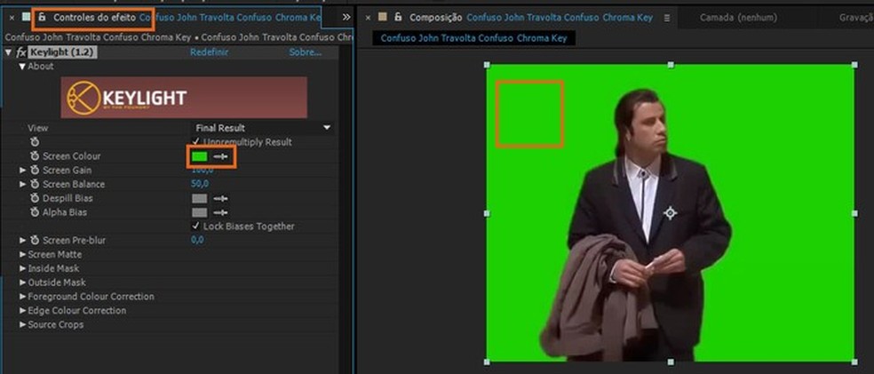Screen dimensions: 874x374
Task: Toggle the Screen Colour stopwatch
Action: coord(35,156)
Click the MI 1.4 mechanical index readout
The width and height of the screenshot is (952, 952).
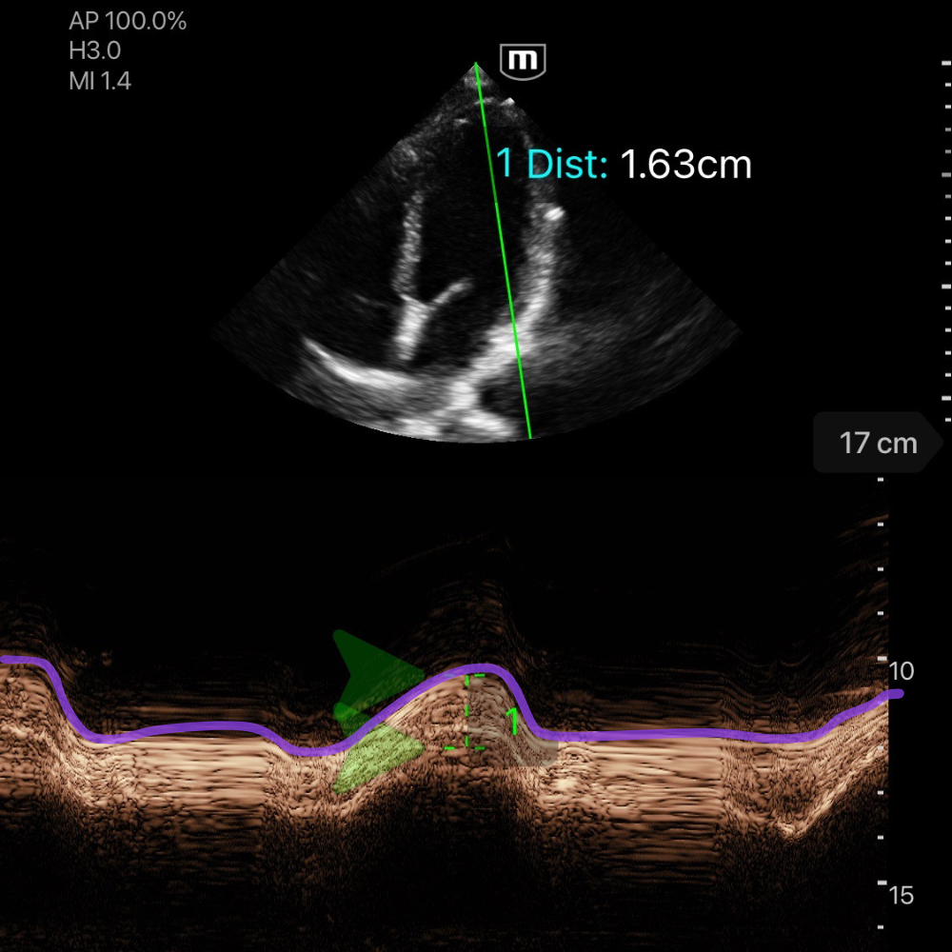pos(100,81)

|---|

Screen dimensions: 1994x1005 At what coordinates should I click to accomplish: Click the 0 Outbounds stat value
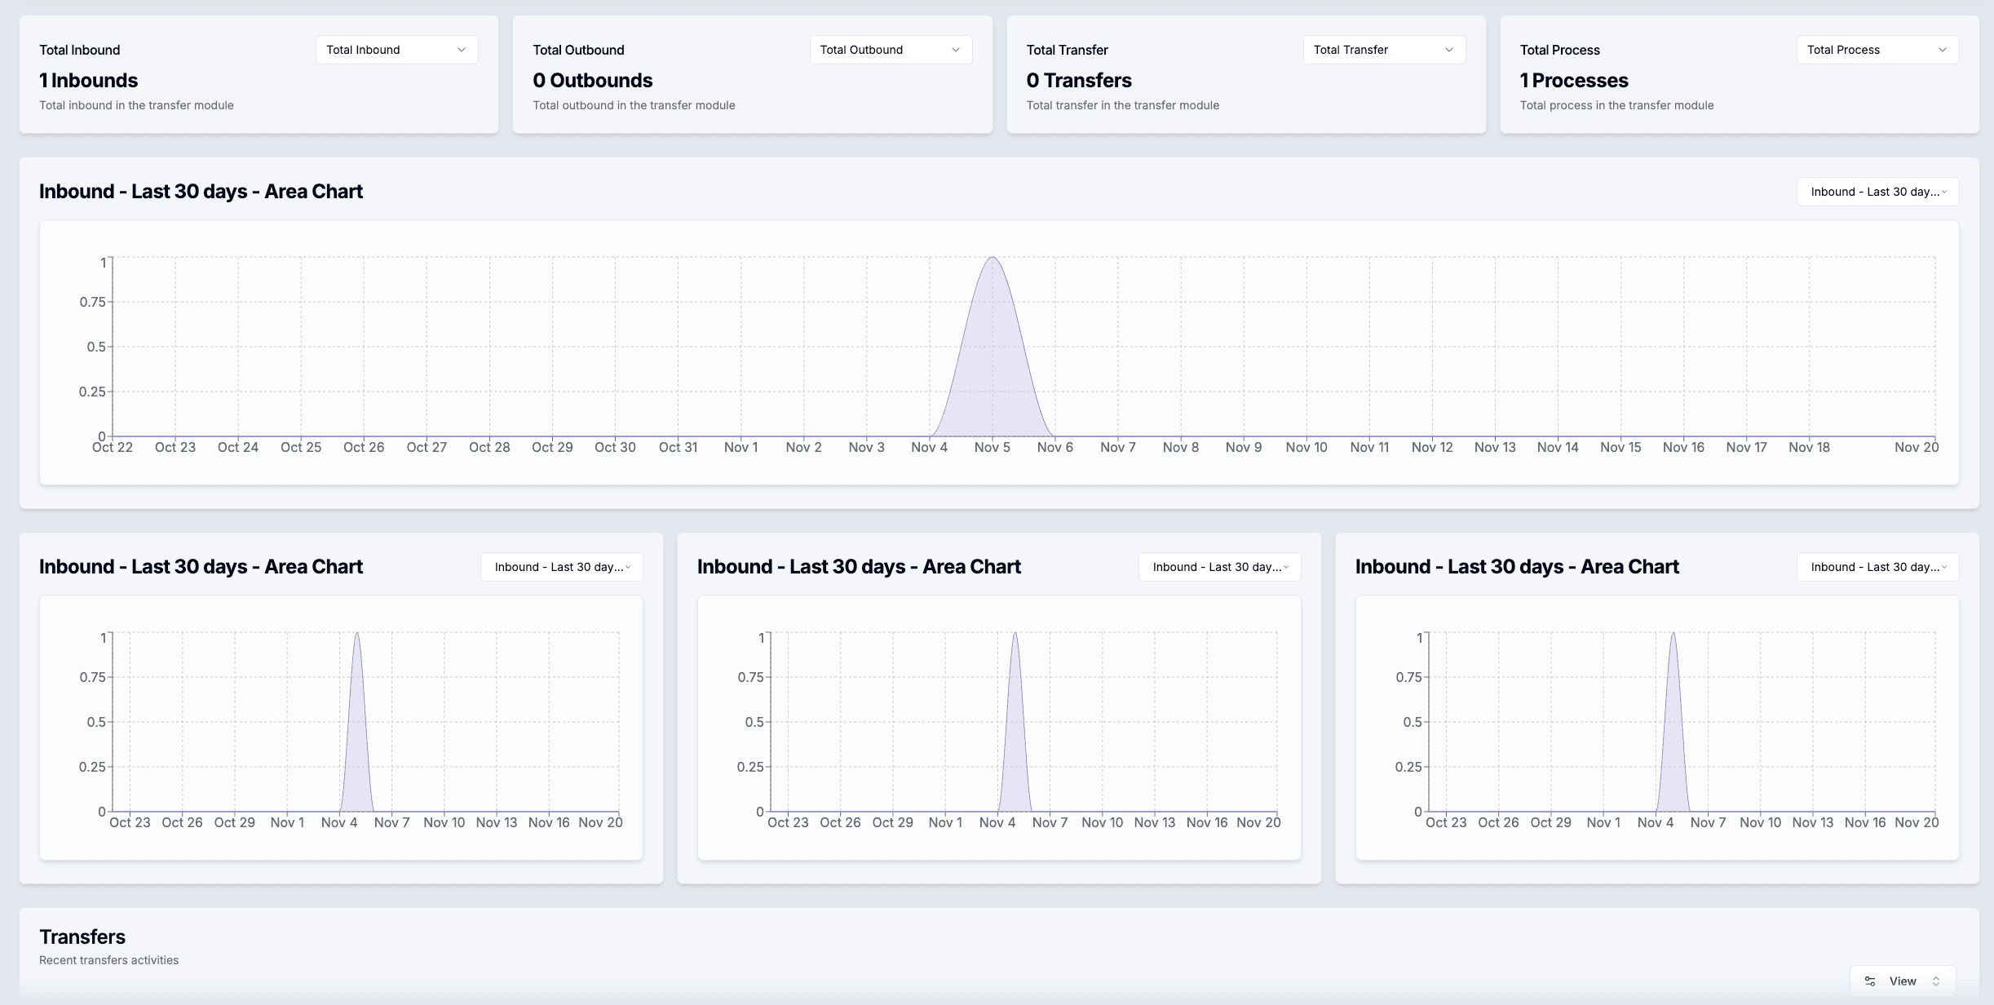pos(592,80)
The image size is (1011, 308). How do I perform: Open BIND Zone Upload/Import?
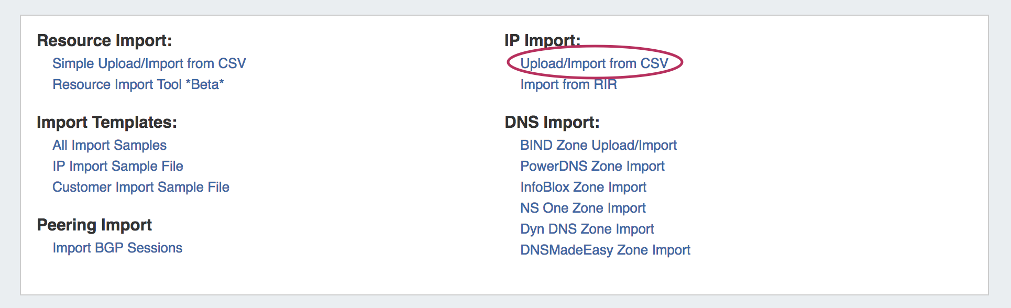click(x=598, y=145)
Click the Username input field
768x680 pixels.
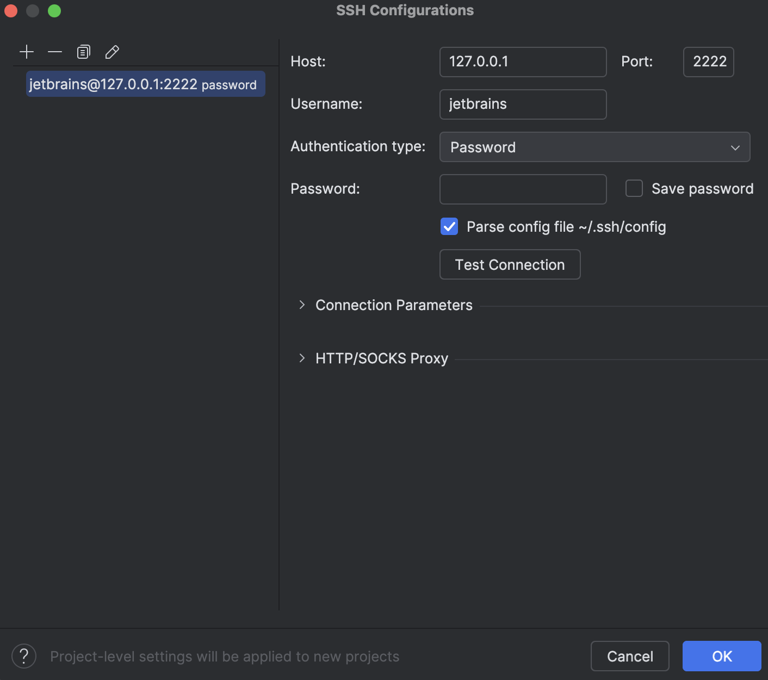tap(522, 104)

|---|

과제 안내
"Screen dimensions: 1994x1005"가 들어 있는 줄에서 시작해 "tap(522, 104)"가 들어 있는 줄에서 끝나는 부분을 양 끝 줄까지 포함해 JSON 문자열 목록으로 바꾸세요. 한 줄마다 문자열 하나로 하고, 빈 줄과 그림은 답에서 빼 주세요.

결과물
[
  "Screen dimensions: 1994x1005 At what coordinates should I click to accomplish: Click the 0 Outbounds stat value",
  "pos(592,80)",
  "The image size is (1011, 308). How do I perform: Open BIND Zone Upload/Import?",
  "click(x=598, y=145)",
  "Click the Username input field",
  "768x680 pixels.",
  "tap(522, 104)"
]